● **Brief**
Return only the lines running from the top of the entries to the line with "Given: Tap the thumbs-up recommendation icon", inclusive, exactly as written.

Start of Dataset entries

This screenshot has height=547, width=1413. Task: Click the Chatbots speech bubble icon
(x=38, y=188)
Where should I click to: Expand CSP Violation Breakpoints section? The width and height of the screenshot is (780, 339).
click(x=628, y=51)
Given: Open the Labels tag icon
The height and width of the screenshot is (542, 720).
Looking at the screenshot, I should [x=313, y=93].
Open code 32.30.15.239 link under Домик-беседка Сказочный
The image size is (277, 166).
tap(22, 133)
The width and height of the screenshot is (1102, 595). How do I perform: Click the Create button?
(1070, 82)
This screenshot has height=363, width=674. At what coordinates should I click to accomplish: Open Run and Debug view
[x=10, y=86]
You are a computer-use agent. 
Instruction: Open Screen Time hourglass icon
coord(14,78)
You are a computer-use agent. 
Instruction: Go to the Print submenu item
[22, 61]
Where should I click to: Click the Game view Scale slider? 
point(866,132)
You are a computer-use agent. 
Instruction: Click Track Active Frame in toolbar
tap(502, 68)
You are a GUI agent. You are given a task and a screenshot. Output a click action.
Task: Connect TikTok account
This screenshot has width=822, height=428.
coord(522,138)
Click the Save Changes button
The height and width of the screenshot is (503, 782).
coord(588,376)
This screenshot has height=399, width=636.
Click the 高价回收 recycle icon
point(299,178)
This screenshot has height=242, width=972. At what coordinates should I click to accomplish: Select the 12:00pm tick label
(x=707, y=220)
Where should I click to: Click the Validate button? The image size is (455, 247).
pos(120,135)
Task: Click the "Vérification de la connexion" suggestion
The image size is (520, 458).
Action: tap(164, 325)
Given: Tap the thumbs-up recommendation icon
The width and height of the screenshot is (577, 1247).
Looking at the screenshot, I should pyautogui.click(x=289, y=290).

End of Dataset entries

● **Output for this exercise**
This screenshot has height=547, width=1413. Task: Click the Chatbots speech bubble icon
(x=38, y=188)
Where should I click to: Expand CSP Violation Breakpoints section? The width and height of the screenshot is (780, 339).
click(x=628, y=51)
Given: Open the Labels tag icon
The height and width of the screenshot is (542, 720).
Looking at the screenshot, I should [x=313, y=93].
Open code 32.30.15.239 link under Домик-беседка Сказочный
The image size is (277, 166).
tap(22, 133)
The width and height of the screenshot is (1102, 595). How do I perform: Click the Create button?
(1070, 82)
This screenshot has height=363, width=674. At what coordinates should I click to accomplish: Open Run and Debug view
[x=10, y=86]
You are a computer-use agent. 
Instruction: Open Screen Time hourglass icon
coord(14,78)
You are a computer-use agent. 
Instruction: Go to the Print submenu item
[22, 61]
Where should I click to: Click the Game view Scale slider? 
point(866,132)
You are a computer-use agent. 
Instruction: Click Track Active Frame in toolbar
tap(502, 68)
You are a GUI agent. You are given a task and a screenshot. Output a click action.
Task: Connect TikTok account
This screenshot has width=822, height=428.
coord(522,138)
Click the Save Changes button
The height and width of the screenshot is (503, 782).
coord(588,376)
This screenshot has height=399, width=636.
Click the 高价回收 recycle icon
point(299,178)
This screenshot has height=242, width=972. At what coordinates should I click to accomplish: Select the 12:00pm tick label
(x=707, y=220)
Where should I click to: Click the Validate button? The image size is (455, 247).
pos(120,135)
Task: Click the "Vérification de la connexion" suggestion
The image size is (520, 458).
Action: tap(164, 325)
Given: Tap the thumbs-up recommendation icon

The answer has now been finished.